Melville's oceans do not change: they are inexhaustible and eternal. Not so when we turn away from his pages. Today we see the global commons on the brink of tragedy. We see environmental groups emerging, transcending national boundaries in ways completely unknown to Melville. Through a juxtaposition of then and now, we can trace the process of change from "Moby Dick" to a new global consciousness, through a re-imagining of the oceans.

Mighty themes

The stories we tell promote certain ideas and, in so doing, police social norms and construct common sense. At the same time, however, stories can reveal the underpinning categories for our understanding of the world. By naming the nameless, they enable us to recognize, question and critique our "truths" as historical constructions. Literary theorist Jonathan Culler thus posits two claims about literature: that it is both "the vehicle of ideology" and "an instrument for its undoing" (1:38).

Literature not only facilitates social change, but is itself subject to evolution. In spite of this fact, Melville proclaims: "To produce a mighty book, you must choose a mighty theme. No great and enduring volume can ever be written on the flea, though many there be who have tried it" (2:349).

"Moby Dick" commands scholarly attention, yet is it 'great and enduring' in the sense that Melville may have intended? I am not convinced that it holds us in the same grip of relevance that it may have readers of the nineteenth century. Instead, I believe that our interest in the novel reflects an interest in the artifact of a particular historical moment, in this 'vehicle of ideology'. "Moby Dick" is important not because it is a static pool of mighty themes, but because it is a crossroads for themes on their way to and from greatness.

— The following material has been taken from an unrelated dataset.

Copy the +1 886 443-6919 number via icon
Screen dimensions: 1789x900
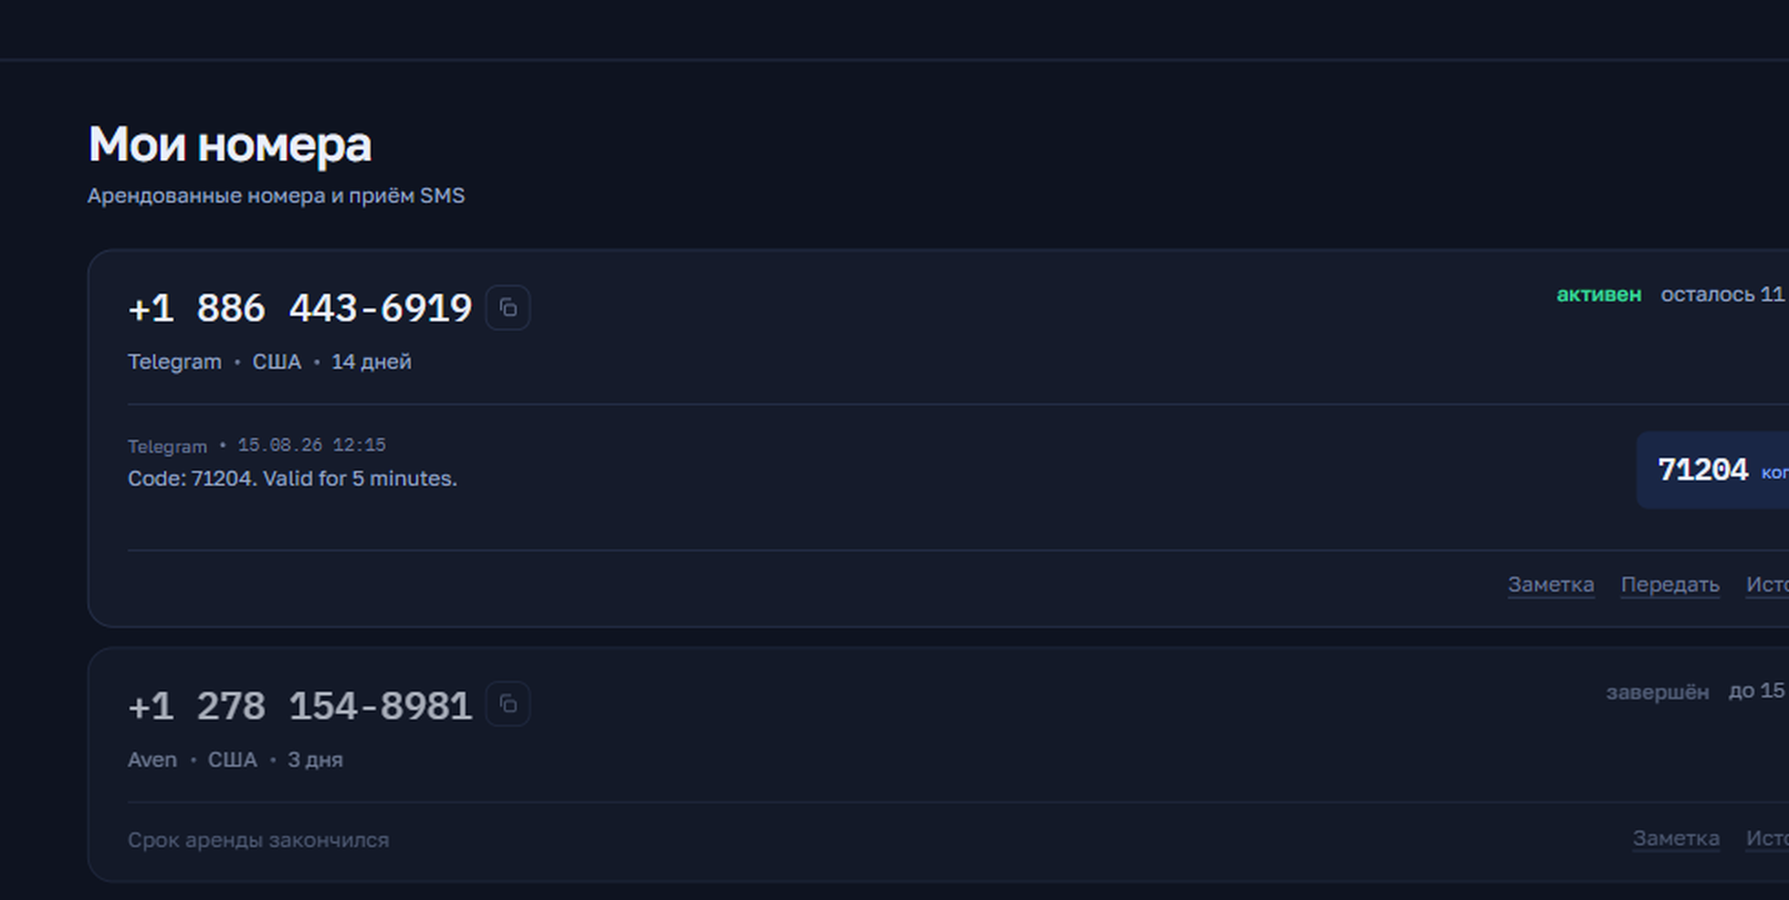tap(508, 308)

To illustrate this point, I explore the evolution of a pair of connected themes: our vision of nature and our interaction with it. They represent the ecological and cultural dimensions to an ever-changing narrative about our place in the world.

Sovereignty in a time of plenty

Melville's understanding of nature is steeped more in indulgent mysticism than any appreciation of its ecological complexity. Imagining himself as one among thousands "fixed in ocean reveries" (2:18), he sees "the image of the ungraspable phantom of life" (2:20) in the oceans. In its endlessness, he finds his freedom. An endless ocean must, by extension, be endlessly populated. The whale is thus described as "immortal in his species, however perishable in his individuality" (2:354).

As long as this is 'true', sovereignty is king: every nation is free to draw from this eternal spring. In "Moby Dick", these exploitative practices are structured according to the imperialist order. Lawrence Buell, a literary theorist interested in environmentalist discourses and cultural nationalism, points out that Melville casts Americans to head a ship crewed by "a global village of ethnicities" (3:205). Nowhere is this hierarchy more clearly-marked than in Chapter 40, "Midnight, Forecastle" in which sailors, marked by their non-American origins, perform an exotic dance of subjugation, a cultural show of trivialities that reaffirms the American dominance of the oceans.

A second take

More recently, however, these conceptions of the oceans as inexhaustible resource and of non-American cultures as inferior have begun to lose their charm. They are no longer the mighty themes they once were. Snapped from Melville's reverie, Buell notes: "Oceans are... incomparably the largest commons; if there is to be a 'tragedy of the commons,' this will be the biggest" (3:199). Trumpeted by activist groups, conservation ecologists and the media, the message is inescapable: the oceans are not free, nor can we hope to freely exploit them.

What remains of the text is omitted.